◆ **Records for this exercise**:
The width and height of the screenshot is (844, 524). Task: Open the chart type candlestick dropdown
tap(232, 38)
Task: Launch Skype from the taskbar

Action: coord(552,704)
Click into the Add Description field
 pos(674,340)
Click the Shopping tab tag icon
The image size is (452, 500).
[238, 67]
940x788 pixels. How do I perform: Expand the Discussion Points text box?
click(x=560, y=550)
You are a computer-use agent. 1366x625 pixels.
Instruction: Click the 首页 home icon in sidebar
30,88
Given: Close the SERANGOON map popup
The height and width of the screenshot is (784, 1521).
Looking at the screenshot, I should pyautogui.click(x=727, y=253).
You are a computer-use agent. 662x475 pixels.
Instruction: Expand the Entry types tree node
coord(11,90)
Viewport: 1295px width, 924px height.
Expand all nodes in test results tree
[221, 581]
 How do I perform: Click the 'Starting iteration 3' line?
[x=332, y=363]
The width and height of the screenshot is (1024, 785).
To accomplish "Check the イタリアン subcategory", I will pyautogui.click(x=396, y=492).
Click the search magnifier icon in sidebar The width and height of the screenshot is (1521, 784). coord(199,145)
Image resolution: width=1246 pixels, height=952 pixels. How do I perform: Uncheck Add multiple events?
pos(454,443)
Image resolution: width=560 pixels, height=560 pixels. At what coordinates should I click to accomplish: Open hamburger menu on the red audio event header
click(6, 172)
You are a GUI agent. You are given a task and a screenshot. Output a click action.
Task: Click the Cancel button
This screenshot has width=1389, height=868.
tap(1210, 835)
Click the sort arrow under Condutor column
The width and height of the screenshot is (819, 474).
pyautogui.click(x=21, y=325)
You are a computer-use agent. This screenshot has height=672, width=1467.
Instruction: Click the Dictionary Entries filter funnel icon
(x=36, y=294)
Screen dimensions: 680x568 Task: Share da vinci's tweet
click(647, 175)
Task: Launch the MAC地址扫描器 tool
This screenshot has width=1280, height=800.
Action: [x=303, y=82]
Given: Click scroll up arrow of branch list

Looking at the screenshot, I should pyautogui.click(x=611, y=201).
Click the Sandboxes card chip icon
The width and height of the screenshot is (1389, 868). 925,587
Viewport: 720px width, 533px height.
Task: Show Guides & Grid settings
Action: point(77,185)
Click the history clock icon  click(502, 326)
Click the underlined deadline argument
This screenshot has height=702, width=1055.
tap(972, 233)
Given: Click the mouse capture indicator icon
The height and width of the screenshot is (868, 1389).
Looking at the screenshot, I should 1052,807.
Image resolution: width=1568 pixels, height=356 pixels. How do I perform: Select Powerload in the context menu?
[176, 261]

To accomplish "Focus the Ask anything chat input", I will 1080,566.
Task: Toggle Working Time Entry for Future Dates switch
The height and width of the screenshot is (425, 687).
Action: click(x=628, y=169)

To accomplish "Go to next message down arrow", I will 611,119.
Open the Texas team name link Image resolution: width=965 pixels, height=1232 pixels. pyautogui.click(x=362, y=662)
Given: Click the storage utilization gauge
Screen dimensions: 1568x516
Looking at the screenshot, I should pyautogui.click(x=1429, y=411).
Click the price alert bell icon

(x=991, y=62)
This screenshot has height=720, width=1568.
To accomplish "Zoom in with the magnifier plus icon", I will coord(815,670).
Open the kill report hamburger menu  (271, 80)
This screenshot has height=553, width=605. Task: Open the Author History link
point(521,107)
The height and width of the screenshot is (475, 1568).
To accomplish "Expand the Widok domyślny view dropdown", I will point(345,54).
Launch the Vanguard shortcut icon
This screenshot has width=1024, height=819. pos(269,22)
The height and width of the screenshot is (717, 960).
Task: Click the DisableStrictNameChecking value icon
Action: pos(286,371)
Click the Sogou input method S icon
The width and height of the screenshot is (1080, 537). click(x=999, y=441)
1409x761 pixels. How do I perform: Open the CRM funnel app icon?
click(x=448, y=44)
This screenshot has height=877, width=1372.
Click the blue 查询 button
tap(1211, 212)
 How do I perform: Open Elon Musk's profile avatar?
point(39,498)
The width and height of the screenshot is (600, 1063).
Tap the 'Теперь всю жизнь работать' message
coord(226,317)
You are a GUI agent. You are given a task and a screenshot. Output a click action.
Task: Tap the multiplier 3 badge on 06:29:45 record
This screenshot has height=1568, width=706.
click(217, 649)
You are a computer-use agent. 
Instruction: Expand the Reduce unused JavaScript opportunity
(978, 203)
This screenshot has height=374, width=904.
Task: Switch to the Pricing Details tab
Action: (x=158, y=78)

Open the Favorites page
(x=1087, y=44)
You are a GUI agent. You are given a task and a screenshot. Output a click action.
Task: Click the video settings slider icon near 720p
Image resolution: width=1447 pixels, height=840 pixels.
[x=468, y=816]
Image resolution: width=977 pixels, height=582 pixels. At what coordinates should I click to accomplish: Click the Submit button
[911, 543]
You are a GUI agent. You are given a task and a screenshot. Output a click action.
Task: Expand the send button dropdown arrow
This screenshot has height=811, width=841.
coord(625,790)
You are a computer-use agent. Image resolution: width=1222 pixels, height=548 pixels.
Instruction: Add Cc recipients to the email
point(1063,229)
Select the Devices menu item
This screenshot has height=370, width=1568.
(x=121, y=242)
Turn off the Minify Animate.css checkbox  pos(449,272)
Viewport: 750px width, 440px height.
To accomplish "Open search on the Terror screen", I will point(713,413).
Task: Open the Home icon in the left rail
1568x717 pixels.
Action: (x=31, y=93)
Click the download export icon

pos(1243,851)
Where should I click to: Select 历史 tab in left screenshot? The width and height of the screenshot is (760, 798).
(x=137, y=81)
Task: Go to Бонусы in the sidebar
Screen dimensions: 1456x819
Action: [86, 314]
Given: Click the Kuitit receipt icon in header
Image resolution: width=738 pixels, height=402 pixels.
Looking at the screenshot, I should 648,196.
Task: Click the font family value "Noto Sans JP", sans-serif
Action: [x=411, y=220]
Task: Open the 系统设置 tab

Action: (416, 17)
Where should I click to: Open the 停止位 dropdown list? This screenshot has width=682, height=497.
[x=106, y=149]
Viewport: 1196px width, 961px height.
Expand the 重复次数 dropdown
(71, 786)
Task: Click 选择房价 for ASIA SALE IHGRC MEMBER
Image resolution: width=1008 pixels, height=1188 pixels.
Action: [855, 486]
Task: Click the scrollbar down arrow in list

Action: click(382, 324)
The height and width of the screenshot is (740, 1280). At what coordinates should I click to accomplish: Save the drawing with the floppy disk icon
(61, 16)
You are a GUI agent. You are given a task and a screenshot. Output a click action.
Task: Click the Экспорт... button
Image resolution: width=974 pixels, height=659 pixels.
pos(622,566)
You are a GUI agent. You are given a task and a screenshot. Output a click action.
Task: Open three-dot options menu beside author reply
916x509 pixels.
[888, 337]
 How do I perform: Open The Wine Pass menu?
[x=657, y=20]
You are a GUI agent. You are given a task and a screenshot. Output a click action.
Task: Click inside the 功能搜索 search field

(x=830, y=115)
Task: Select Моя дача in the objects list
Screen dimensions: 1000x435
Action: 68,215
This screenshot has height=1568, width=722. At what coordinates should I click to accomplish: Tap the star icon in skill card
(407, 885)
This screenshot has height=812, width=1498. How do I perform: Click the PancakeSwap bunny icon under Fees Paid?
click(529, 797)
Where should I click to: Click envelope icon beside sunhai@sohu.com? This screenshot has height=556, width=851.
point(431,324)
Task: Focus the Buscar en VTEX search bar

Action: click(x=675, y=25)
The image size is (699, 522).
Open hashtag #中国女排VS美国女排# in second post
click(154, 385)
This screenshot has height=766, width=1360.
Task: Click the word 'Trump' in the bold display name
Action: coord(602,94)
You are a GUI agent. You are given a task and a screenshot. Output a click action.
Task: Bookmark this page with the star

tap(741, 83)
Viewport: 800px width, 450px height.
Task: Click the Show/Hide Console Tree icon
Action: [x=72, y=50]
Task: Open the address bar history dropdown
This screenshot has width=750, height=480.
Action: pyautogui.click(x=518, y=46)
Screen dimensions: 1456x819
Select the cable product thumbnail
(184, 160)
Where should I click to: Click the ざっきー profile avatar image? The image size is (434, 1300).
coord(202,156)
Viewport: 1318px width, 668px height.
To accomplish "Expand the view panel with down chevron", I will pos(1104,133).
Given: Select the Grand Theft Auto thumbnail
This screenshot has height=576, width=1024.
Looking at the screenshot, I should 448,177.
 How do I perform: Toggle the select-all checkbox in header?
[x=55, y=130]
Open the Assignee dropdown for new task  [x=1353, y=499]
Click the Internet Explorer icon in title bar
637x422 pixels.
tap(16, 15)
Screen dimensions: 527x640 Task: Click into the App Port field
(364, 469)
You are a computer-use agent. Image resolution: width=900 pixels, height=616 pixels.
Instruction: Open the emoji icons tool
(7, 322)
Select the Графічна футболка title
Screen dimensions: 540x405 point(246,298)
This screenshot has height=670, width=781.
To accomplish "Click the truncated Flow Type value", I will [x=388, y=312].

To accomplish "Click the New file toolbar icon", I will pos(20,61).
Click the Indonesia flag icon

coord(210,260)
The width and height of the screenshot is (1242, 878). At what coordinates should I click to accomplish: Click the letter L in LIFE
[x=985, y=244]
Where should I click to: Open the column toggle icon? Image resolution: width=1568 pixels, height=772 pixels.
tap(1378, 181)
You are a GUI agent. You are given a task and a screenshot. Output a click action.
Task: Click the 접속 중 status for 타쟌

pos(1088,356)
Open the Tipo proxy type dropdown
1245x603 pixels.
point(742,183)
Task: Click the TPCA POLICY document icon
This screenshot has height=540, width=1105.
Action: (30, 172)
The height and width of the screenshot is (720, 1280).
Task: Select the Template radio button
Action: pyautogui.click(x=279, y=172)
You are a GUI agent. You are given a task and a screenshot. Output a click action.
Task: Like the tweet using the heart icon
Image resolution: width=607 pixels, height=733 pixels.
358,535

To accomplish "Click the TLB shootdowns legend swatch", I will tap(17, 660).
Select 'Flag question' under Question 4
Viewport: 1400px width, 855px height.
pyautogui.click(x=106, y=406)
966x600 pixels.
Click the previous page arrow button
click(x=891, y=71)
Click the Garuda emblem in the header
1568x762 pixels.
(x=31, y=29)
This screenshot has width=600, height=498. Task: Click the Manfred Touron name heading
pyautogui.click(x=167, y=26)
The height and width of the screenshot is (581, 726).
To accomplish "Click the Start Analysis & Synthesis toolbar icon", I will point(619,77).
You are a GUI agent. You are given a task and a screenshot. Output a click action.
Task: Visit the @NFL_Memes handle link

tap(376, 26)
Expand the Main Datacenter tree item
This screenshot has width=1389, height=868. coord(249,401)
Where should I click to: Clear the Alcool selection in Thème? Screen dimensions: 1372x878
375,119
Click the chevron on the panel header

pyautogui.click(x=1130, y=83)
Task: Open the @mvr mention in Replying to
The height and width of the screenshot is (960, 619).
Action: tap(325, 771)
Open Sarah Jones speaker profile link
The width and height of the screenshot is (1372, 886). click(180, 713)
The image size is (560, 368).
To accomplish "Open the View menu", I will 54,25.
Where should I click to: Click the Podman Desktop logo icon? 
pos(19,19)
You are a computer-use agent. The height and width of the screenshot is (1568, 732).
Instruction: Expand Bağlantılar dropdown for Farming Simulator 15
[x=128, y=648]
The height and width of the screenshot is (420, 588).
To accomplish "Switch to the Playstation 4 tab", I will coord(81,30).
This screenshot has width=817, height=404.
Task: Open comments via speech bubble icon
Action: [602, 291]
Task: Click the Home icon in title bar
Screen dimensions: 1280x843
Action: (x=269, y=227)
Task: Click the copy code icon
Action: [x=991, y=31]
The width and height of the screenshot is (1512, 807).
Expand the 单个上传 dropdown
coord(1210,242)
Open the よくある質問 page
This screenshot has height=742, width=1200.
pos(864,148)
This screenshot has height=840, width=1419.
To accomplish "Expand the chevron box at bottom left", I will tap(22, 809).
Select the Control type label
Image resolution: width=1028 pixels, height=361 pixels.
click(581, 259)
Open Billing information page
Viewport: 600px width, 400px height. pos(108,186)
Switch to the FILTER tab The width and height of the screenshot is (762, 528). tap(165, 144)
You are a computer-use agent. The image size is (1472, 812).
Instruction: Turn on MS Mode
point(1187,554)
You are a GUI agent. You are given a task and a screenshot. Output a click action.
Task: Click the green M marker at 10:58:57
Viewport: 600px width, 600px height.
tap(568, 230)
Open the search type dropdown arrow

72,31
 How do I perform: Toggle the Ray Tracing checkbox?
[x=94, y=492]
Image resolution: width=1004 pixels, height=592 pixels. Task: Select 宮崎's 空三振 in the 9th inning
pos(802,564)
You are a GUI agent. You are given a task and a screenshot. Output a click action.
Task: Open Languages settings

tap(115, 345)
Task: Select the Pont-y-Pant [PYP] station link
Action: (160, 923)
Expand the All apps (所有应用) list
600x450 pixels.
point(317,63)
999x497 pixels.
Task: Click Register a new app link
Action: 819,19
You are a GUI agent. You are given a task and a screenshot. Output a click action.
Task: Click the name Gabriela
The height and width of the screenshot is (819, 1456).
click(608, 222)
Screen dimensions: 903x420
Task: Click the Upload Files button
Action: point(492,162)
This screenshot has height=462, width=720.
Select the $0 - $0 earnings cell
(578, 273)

◆ **What to work on**: Would you retype the lines of the data above, from the one holding "This screenshot has height=840, width=1419." through its final line, exactly and without adding any other line?

◆ **Your response**:
This screenshot has height=840, width=1419.
To accomplish "Expand the chevron box at bottom left", I will tap(22, 809).
Select the Control type label
Image resolution: width=1028 pixels, height=361 pixels.
click(581, 259)
Open Billing information page
Viewport: 600px width, 400px height. pos(108,186)
Switch to the FILTER tab The width and height of the screenshot is (762, 528). tap(165, 144)
You are a computer-use agent. The image size is (1472, 812).
Instruction: Turn on MS Mode
point(1187,554)
You are a GUI agent. You are given a task and a screenshot. Output a click action.
Task: Click the green M marker at 10:58:57
Viewport: 600px width, 600px height.
tap(568, 230)
Open the search type dropdown arrow

72,31
 How do I perform: Toggle the Ray Tracing checkbox?
[x=94, y=492]
Image resolution: width=1004 pixels, height=592 pixels. Task: Select 宮崎's 空三振 in the 9th inning
pos(802,564)
You are a GUI agent. You are given a task and a screenshot. Output a click action.
Task: Open Languages settings

tap(115, 345)
Task: Select the Pont-y-Pant [PYP] station link
Action: (160, 923)
Expand the All apps (所有应用) list
600x450 pixels.
point(317,63)
999x497 pixels.
Task: Click Register a new app link
Action: 819,19
You are a GUI agent. You are given a task and a screenshot. Output a click action.
Task: Click the name Gabriela
The height and width of the screenshot is (819, 1456).
click(608, 222)
Screen dimensions: 903x420
Task: Click the Upload Files button
Action: point(492,162)
This screenshot has height=462, width=720.
Select the $0 - $0 earnings cell
(578, 273)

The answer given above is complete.